▸ **Texte fourni**:

Contributions de Frédéric ARSAC et de l'école témoin
de l'OCCE à Valence (Drôme), Claudine EYNARD, Christian ASTIER,
enseignants (Ardêche) du groupe de recherche INRP- OCCE.
1-Recherche INRP-OCCE et école des quatre langages
Cette contribution prend appui sur une recherche engagée en mars 2001
avec une dizaine de classes ou d'écoles coopératives de la Région
Rhône-Alpes. L'OCCE, Office central de la coopération à
l'école, désirant approfondir les spécificités pédagogiques
des classes coopératives a sollicité la Mission École primaire
de l'INRP (alors sous la responsabilité de Dominique Sénore) pour
expérimenter et développer, avec des enseignants volontaires,
les propositions pédagogiques du psychanalyste de l'éducation
Jacques Lévine ou école des quatre langages.
L'école des quatre langages donne pour finalité première
à l'école non pas d'apprendre-enseigner, mais de développer
l'intelligence des enfants, sous ses diverses formes : intelligence des situations
de la vie quotidienne, aptitudes réalisationnelles, permettant au corps
de se prolonger dans le monde matériel, aptitudes relationnelles, curiosités
et talents personnels. La communauté scolaire, dans la mesure où
elle est fondée sur trois alliances : l'alliance identitaire, l'alliance
cognitive, l'alliance entre les enseignants, doit permettre aux enfants de bénéficier
du " minimum de reconnaissance du moi " et ainsi de se sentir cognitivement
capables au sein de classes organisées en " communautés de
chercheurs ", où les enfants peuvent être co-acteurs de leurs
apprentissages et où ils s'entraîneront à réfléchir
aux grands problèmes de la vie.
La pratique des ateliers philosophie du " courant psychanalytique "
(ainsi désigné par Tozzi, 2001) met l'accent sur l'aspect "

Données recueillies

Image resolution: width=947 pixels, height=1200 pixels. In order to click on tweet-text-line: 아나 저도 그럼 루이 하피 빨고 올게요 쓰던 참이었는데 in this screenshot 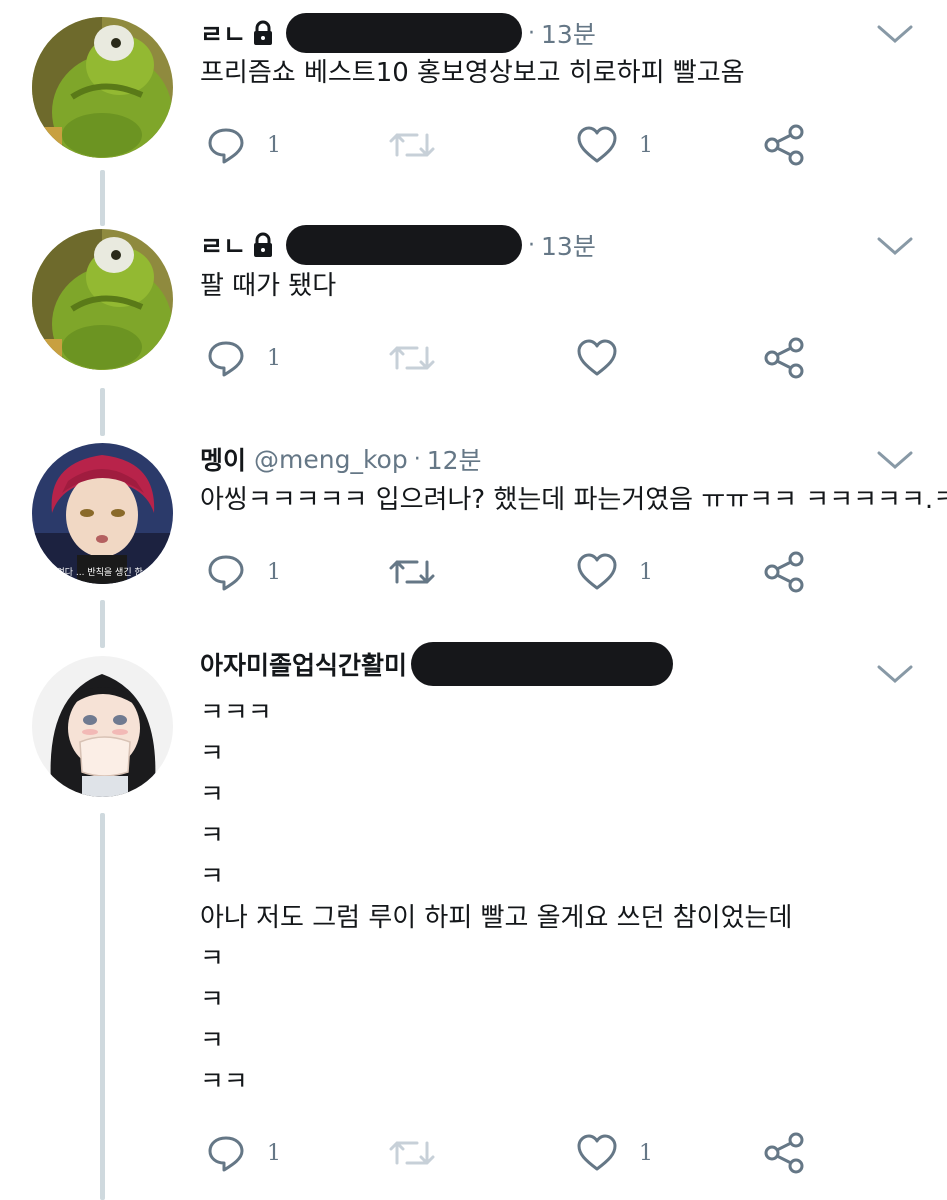, I will do `click(496, 918)`.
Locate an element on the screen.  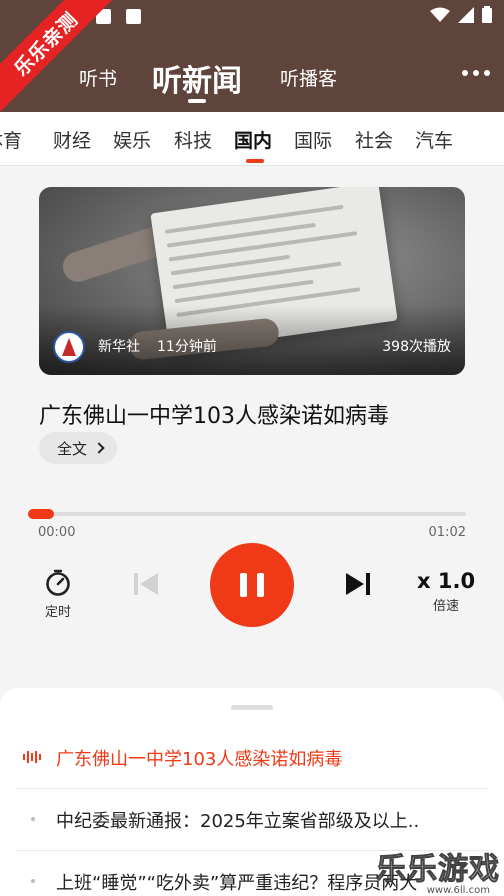
timer-label: 定时 is located at coordinates (58, 612).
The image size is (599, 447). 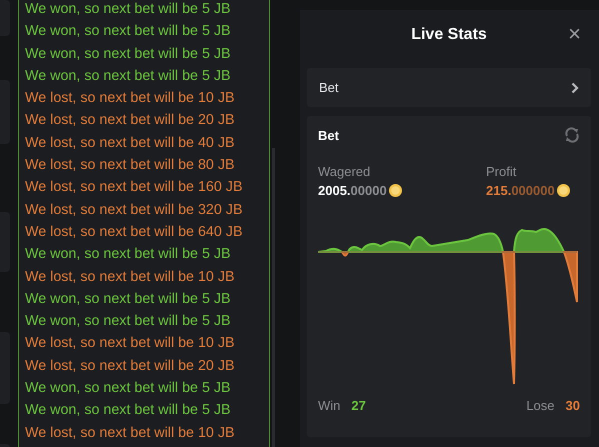 What do you see at coordinates (449, 88) in the screenshot?
I see `bet-dropdown: Bet` at bounding box center [449, 88].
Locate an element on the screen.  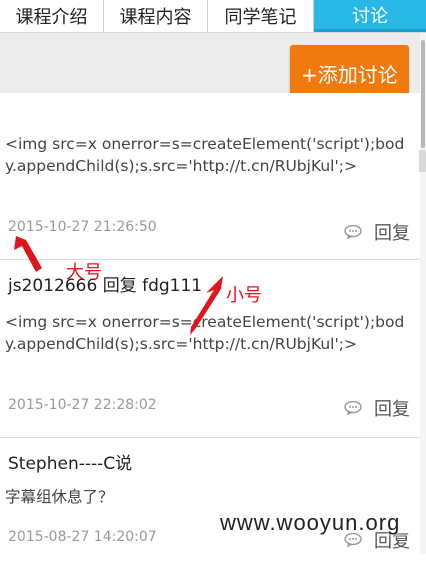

▸ **Consignes**:
• A. D'après le texte sur l'école des quatre langages, à quelle date la recherche a-t-elle été engagée ?
• B. Modifiez le passage du texte sur l'école des quatre langages qui s'ouvre sur « Contributions de Frédéric » et se termine par « recherche INRP- OCCE. », en remplaçant « Valence » par « Montélimar ».
• C. Rédigez la suite du texte sur l'école des quatre langages.
Les lignes proviennent d'une autre source que le texte.

▸ **Réponses**:
• A. En mars 2001.

• B.
Contributions de Frédéric ARSAC et de l'école témoin
de l'OCCE à Montélimar (Drôme), Claudine EYNARD, Christian ASTIER,
enseignants (Ardêche) du groupe de recherche INRP- OCCE.

• C.
construction de la pensée ", étape du cogito d'abord : l'enfant
se découvre capable de penser sur de grands problèmes, qu'il n'a
pas l'occasion d'aborder ailleurs. Pour Lévine, et pour des enfants d'école
maternelle ou élémentaire, cette pensée est alimentée
autant par le langage interne que par les formulations exprimées. Ces
ateliers permettent à l'enfant de faire l'expérience de la vie
pensante et des processus de pensée, de découvrir les débats
d'idées, d'être confronté en tant qu'être humain à
des énigmes, à des questions portant sur les valeurs et préoccupations
fondamentales de l'humanité. Les effets positifs, que ce soit dans le
domaine des attitudes et comportements ou dans celui des apprentissages doivent
s'interpréter comme une étape nécessaire à la construction
de l'individu dans la totalité de ses dimensions. La caractéristique
de cette pratique est le statut particulier donné aux enfants : celui
de co-penseurs, d'habitants de la terre engagés dans l'aventure humaine
(cf. Je est un autre, numéros 6, 7 et 9 et numéro spécial
AGSAS-INRP, 2001).
Ces propositions ont, presque naturellement, trouvé un terrain d'expérimentation
favorable dans les classes coopératives où l'on pratique habituellement
le conseil de coopérative, l'entretien du matin ou " Quoi deneuf
? ", pratiques qui accordent un statut à l'élève et
à la parole de tous les élèves, qui favorisent l'éducation
des émotions et des pulsions agressives à travers les activités
de groupe, qui pratiquent une pédagogie de projet et une pédagogie
de la communication, issue des techniques Freinet, donnant du sens aux apprentissages
et instaurant le groupe classe comme lieu de développement et lieu d'apprentissage
social.
Une classe coopérative fonctionne d'abord grâce au conseil de coopérative
qui discute et gère les projets, les règles de vie collective,
permet d'instituer la loi dans la classe et contribue à l'éducation
à la citoyenneté. Les élèves y découvrent
et apprennent ce que sont les droits et les devoirs des membres d'une communauté
telle que l'école.
Les temps d'échange quotidiens (entretien, Quoi de neuf ?), durant lesquels
les enfants peuvent parler de leurs activités en famille ou à
l'extérieur de l'école, favorisent le développement des
capacités de communication, d'écoute et le respect de la parole
de l'autre et permettent à l'enfant de trouver chaque matin sa place
dans l'école.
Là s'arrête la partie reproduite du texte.